== DATASET EXCERPTS

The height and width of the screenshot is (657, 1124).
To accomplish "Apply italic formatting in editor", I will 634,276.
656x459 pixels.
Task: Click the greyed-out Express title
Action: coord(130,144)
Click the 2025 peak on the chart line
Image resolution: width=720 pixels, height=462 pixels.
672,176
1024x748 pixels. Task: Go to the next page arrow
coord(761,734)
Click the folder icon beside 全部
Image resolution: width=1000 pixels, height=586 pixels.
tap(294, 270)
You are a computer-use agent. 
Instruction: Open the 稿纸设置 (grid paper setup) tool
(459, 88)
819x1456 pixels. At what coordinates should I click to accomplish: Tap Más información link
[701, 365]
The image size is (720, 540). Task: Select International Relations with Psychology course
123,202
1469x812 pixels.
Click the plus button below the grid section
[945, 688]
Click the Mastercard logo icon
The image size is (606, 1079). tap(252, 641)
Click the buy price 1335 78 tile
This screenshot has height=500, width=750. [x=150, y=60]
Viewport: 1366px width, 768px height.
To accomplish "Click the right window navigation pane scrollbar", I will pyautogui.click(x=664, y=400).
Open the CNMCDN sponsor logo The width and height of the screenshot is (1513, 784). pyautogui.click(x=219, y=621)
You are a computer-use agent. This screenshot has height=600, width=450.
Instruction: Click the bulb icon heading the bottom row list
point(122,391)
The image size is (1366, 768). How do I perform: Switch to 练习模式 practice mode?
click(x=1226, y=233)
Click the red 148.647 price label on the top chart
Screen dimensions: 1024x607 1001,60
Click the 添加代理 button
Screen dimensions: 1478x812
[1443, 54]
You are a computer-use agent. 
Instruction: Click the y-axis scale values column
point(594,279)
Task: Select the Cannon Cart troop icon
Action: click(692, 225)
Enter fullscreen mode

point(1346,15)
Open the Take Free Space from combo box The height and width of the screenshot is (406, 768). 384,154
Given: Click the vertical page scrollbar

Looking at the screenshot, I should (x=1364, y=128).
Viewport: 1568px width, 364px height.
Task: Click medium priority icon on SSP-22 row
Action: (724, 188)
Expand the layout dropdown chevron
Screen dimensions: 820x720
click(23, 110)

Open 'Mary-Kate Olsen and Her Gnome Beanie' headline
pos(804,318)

====

# TASK DESCRIPTION
Reproduce all of the records above word for word, line for line.

# THE SOLUTION
The height and width of the screenshot is (657, 1124).
To accomplish "Apply italic formatting in editor", I will 634,276.
656x459 pixels.
Task: Click the greyed-out Express title
Action: coord(130,144)
Click the 2025 peak on the chart line
Image resolution: width=720 pixels, height=462 pixels.
672,176
1024x748 pixels. Task: Go to the next page arrow
coord(761,734)
Click the folder icon beside 全部
Image resolution: width=1000 pixels, height=586 pixels.
tap(294, 270)
You are a computer-use agent. 
Instruction: Open the 稿纸设置 (grid paper setup) tool
(459, 88)
819x1456 pixels. At what coordinates should I click to accomplish: Tap Más información link
[701, 365]
The image size is (720, 540). Task: Select International Relations with Psychology course
123,202
1469x812 pixels.
Click the plus button below the grid section
[945, 688]
Click the Mastercard logo icon
The image size is (606, 1079). tap(252, 641)
Click the buy price 1335 78 tile
This screenshot has height=500, width=750. [x=150, y=60]
Viewport: 1366px width, 768px height.
To accomplish "Click the right window navigation pane scrollbar", I will pyautogui.click(x=664, y=400).
Open the CNMCDN sponsor logo The width and height of the screenshot is (1513, 784). pyautogui.click(x=219, y=621)
You are a computer-use agent. This screenshot has height=600, width=450.
Instruction: Click the bulb icon heading the bottom row list
point(122,391)
The image size is (1366, 768). How do I perform: Switch to 练习模式 practice mode?
click(x=1226, y=233)
Click the red 148.647 price label on the top chart
Screen dimensions: 1024x607 1001,60
Click the 添加代理 button
Screen dimensions: 1478x812
[1443, 54]
You are a computer-use agent. 
Instruction: Click the y-axis scale values column
point(594,279)
Task: Select the Cannon Cart troop icon
Action: click(692, 225)
Enter fullscreen mode

point(1346,15)
Open the Take Free Space from combo box The height and width of the screenshot is (406, 768). 384,154
Given: Click the vertical page scrollbar

Looking at the screenshot, I should (x=1364, y=128).
Viewport: 1568px width, 364px height.
Task: Click medium priority icon on SSP-22 row
Action: (724, 188)
Expand the layout dropdown chevron
Screen dimensions: 820x720
click(23, 110)

Open 'Mary-Kate Olsen and Her Gnome Beanie' headline
pos(804,318)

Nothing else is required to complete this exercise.